Ask HN: How to write code that can be taken over by others? - patrickg

I am an experienced programmer and about to start a community funded project. If things work out fine, I will be payed for one month writing Lua code (for LuaTeX, but that won't matter I guess). After that month, the perfect situation would be a working piece of code where more people will jump in and fix bugs, enhance it and such.<p>This code will require expert knowledge (OpenType and TeX knowledge).<p>What are guidelines to write code so that other people have a chance to jump in? The current piece of code (which we want to replace) is mostly a black box to us and is too clever (for some definition of cleverness) and more or less undocumented (it has other problems as well, but they don't matter here).  What is your advice here? Some things are obvious: documentation, unit tests, getting other people involved as soon as possible, writing with "openness" in mind etc. But my fear is that I end with complex code which has the same problem as the now existing code and I will be the only person maintaining it.<p>Can you give advice how to lower the barrier for other people? Anybody has practical experience?
======
tjr
You say it's obvious, but really emphasize documentation:

A high-level description of what the software is supposed to do.

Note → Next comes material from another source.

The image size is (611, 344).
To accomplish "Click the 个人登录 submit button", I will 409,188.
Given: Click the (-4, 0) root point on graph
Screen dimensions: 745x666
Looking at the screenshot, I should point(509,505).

A medium-level description of roughly how the software is designed. Explain
how the user-level interface maps to the code modules, for example, what
functions are called when the user engages feature X? Feature Y? Feature Z?

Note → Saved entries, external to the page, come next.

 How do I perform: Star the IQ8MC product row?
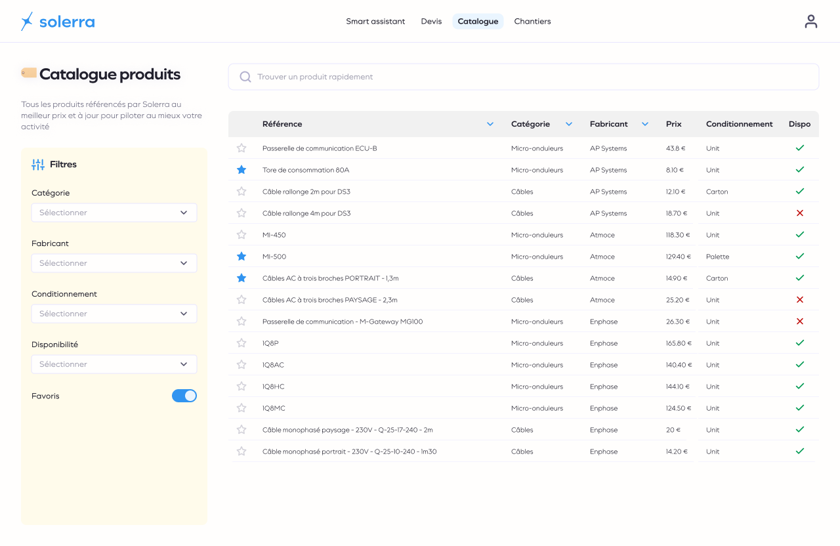pos(242,408)
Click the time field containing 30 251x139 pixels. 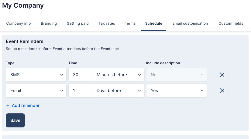(x=80, y=75)
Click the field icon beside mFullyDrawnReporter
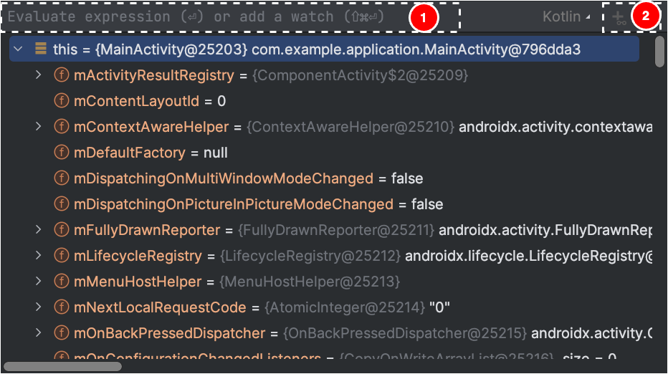Image resolution: width=668 pixels, height=374 pixels. (62, 230)
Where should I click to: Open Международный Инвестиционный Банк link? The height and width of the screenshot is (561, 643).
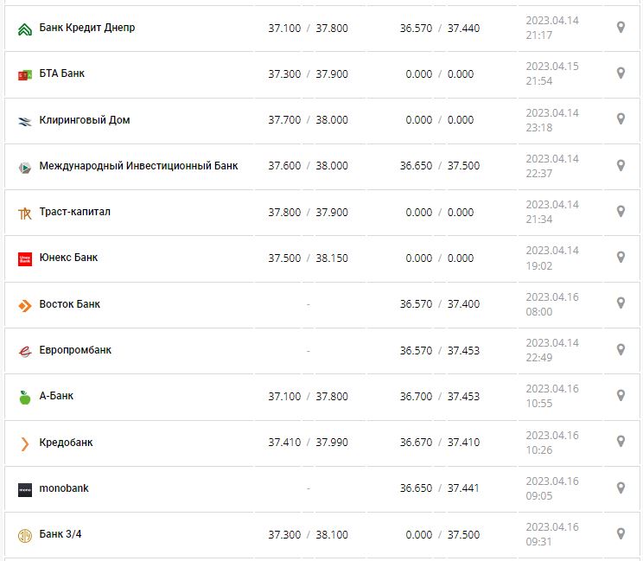click(138, 165)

In my opinion, that kind of documentation is immensely more useful than in-
the-code comments, but don't neglect that either. Use meaningful variable
names in all but the most trivial situations. Write real comment headers on
your functions, not just the bare minimum required by Doxygen-type systems.
It's hardly useful at all to document the parameters and types of your
function when you can see that looking at the function signature itself.
[Edit: ...so explain what the parameters are for.]

Will documentation have to be maintained? Yes. If you make major design
changes, you'll need to change the design document. If you make significant
code changes, you'll need to change the code comments.

But after being pulled in to fix/update/port a variety of hideously
undocumented projects, I cannot tell you how much good documentation along
these lines is appreciated.

Can a developer get by _without_ documentation, and just trace through the
code by hand? Of course. But please don't make us do that. :-)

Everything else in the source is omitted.